To some, there is this expectation to play the role of a feminist on how they interpret the role.  As a strong outspoken and independent woman, people often misunderstand my values. I often have a few black and white values and then some grey area. I have learned that if I dabble too far into the grey area, I become disillusioned and disappointed with myself and others. I am redifining myself, as I am at a crossroads in my life. I am keeping the world open to me, because I have a choice, right? I knew some great women who were leaders at work and mothers as well. I also knew some women who stayed home with their children, and these women were also feminists, and educated (I envied them the most). I was raised traditionally, but by intellectual and educated parents, and formed my values based on them, with a little mixture of my own. This is where my independence and dependency comes from. For me, like many people, having a child truly defined where I stood as a feminist. I also have a daughter, did I mention this? I was unhappy working a full time job while she was a baby, but felt guilty telling this to my friends who loved working while they had small children, and felt envious of my friends who did not. It isn't even about dependency in a sick sort of helpless word, because this woman is definitely not helpless. It was more about what is important to me. I know I can only compromise so much, without feeling regret, resentment, etc. So, in that regard, I know I will have a child again at some point, and it would have to be with a partner who was willing to share my values, and actually know how to carry through with them. I have learned to not feel bad about this. This falls into the role of men and responsibility, but that is a whole other blog topic, trust me, I have a thing or two to say on that subject.
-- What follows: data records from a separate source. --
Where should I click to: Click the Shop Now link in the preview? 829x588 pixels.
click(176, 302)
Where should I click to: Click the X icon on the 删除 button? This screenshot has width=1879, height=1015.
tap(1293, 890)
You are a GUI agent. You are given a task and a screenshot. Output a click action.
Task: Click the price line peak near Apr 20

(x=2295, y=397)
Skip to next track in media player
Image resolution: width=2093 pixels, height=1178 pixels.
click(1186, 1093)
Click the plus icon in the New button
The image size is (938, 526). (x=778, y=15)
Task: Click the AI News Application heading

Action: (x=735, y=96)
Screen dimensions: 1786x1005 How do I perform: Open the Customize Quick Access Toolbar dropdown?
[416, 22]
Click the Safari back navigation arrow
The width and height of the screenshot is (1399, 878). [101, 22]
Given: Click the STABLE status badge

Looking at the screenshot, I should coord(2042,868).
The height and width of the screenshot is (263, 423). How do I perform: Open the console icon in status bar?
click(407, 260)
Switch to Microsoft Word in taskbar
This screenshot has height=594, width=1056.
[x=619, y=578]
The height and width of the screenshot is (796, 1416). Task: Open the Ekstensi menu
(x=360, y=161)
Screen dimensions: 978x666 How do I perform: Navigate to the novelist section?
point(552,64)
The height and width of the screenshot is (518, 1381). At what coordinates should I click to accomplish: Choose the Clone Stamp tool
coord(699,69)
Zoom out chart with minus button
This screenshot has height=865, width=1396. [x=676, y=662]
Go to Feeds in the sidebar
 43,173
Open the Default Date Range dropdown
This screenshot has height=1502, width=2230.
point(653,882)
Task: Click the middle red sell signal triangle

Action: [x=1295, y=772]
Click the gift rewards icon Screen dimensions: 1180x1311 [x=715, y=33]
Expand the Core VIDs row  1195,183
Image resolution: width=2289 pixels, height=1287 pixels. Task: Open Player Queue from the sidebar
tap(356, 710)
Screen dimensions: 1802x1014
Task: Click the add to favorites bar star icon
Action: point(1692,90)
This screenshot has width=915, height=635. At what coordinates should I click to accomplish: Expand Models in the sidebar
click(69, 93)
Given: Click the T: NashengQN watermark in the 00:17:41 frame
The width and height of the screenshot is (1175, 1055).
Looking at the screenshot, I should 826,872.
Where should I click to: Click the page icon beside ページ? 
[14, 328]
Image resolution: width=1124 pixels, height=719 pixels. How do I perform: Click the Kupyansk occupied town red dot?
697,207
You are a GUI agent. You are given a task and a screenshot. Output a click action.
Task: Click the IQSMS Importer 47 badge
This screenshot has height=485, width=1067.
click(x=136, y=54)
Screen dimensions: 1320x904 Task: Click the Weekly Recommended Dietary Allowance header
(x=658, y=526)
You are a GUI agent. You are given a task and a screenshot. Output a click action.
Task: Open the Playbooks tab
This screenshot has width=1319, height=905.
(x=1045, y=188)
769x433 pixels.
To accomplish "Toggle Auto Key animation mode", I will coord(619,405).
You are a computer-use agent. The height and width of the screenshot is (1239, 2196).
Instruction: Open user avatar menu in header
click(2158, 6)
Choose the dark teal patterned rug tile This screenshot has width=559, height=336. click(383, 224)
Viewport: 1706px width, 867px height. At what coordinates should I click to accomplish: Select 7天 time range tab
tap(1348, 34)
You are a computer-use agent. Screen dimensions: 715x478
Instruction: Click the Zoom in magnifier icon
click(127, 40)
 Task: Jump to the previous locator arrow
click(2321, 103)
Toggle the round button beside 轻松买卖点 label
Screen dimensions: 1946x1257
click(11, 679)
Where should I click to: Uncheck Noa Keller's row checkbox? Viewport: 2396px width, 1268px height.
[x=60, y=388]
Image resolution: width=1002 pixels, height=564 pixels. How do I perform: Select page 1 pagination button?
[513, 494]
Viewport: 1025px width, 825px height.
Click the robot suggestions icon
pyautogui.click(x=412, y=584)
So, yes, when it comes to life I am quite free spirited and when it comes to family and children, I am much more traditional, except for the fact that I would take my kids on tour with me if I ever was given the opportunity to be a rawk star (welcome to my new blog). We are all unique and define our own family values.

To be honest, the world is full of different people. Be who you are, and don't let a term define you. Also, do not feel guilty for your beliefs or wants, especially if they are within reason. Life is too short for this. Just learn to surround yourself with people you can learn from and whom you can also share. You define yourself as a feminist woman, or man, and if you are reading this blog, I am probably friends with you, and therefore you probably are in the feminist category in some aspect. Take care of your life, and don't compromise yourself, even if you make compromises in your life. You can take care of others, but others should also take care of you. The world would function so much more pleasantly if we thought of our community this way.

To wrap it all up, most Americans, besides someone who absolutely thinks women (and men even) shouldn't have a choice in which road they take, are probably feminists. Yes, and that means YOU! And as a reminder (and I know I am motherly on this advice), men, take your women out and open doors for them and all that jazz, and women, don't take this for granted, and you also have to give. In this day in age don't be a "taker" whether your are a man or a woman.